• **What this task involves**: Beginning with the line that contains "[The Whisky Exchange Instagram] (55, 2377)" in the material below, print each line exactly until the line that contains "[Country & Currency Settings] (339, 89)" has been printed, then stop.

• **Records to use**:
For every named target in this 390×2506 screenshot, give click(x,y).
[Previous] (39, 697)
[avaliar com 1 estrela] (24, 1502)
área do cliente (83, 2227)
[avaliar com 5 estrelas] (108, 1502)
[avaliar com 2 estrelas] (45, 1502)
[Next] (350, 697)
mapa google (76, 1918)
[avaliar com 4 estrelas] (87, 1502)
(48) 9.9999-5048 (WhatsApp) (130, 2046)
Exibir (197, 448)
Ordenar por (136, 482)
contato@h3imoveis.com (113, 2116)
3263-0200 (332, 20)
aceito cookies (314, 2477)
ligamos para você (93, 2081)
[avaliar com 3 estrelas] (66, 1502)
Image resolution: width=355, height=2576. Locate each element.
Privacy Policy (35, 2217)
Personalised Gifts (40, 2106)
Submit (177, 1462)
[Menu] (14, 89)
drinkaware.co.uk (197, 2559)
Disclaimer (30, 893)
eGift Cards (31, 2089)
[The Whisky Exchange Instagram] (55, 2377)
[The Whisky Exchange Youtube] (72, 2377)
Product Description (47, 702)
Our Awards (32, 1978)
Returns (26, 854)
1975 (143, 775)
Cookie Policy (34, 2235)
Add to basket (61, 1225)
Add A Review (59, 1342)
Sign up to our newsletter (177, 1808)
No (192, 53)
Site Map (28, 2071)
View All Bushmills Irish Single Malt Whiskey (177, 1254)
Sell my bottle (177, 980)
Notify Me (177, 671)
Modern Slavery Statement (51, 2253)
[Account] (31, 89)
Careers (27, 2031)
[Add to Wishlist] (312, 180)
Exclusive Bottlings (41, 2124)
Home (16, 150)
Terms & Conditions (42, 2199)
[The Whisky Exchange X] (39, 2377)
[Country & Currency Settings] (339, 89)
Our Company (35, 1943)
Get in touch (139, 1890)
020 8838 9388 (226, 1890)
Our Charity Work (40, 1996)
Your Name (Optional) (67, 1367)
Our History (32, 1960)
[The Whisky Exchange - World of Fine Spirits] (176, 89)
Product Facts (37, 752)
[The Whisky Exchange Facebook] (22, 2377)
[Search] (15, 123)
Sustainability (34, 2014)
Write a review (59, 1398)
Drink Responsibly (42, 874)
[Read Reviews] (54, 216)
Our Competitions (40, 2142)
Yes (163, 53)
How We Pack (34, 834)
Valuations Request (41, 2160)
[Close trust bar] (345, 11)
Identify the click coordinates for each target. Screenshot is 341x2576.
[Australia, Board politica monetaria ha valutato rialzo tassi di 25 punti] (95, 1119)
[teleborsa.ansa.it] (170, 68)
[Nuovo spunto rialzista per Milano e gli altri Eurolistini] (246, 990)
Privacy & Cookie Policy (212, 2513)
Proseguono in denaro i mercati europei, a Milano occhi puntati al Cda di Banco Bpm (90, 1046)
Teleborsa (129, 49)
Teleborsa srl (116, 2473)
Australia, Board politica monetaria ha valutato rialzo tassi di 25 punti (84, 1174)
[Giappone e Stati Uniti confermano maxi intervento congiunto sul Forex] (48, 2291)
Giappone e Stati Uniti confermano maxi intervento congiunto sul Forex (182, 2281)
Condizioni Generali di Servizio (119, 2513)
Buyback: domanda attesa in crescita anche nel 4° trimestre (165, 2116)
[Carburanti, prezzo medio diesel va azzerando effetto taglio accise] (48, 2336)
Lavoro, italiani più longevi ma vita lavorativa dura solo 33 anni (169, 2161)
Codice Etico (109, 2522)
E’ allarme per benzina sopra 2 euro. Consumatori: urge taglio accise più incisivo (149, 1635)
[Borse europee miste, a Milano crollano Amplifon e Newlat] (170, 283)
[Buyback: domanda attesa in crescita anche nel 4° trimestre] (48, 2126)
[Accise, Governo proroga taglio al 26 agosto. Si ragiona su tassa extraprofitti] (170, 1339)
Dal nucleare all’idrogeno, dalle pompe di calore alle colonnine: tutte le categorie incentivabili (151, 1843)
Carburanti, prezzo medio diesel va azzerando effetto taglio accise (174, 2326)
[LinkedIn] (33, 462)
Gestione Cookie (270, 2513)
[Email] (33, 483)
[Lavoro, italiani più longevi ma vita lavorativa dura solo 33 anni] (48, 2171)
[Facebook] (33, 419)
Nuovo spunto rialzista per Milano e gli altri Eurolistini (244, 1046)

• **Result of the exercise**:
[The Whisky Exchange Instagram] (55, 2377)
[The Whisky Exchange Youtube] (72, 2377)
Product Description (47, 702)
Our Awards (32, 1978)
Returns (26, 854)
1975 (143, 775)
Cookie Policy (34, 2235)
Add to basket (61, 1225)
Add A Review (59, 1342)
Sign up to our newsletter (177, 1808)
No (192, 53)
Site Map (28, 2071)
View All Bushmills Irish Single Malt Whiskey (177, 1254)
Sell my bottle (177, 980)
Notify Me (177, 671)
Modern Slavery Statement (51, 2253)
[Account] (31, 89)
Careers (27, 2031)
[Add to Wishlist] (312, 180)
Exclusive Bottlings (41, 2124)
Home (16, 150)
Terms & Conditions (42, 2199)
[The Whisky Exchange X] (39, 2377)
[Country & Currency Settings] (339, 89)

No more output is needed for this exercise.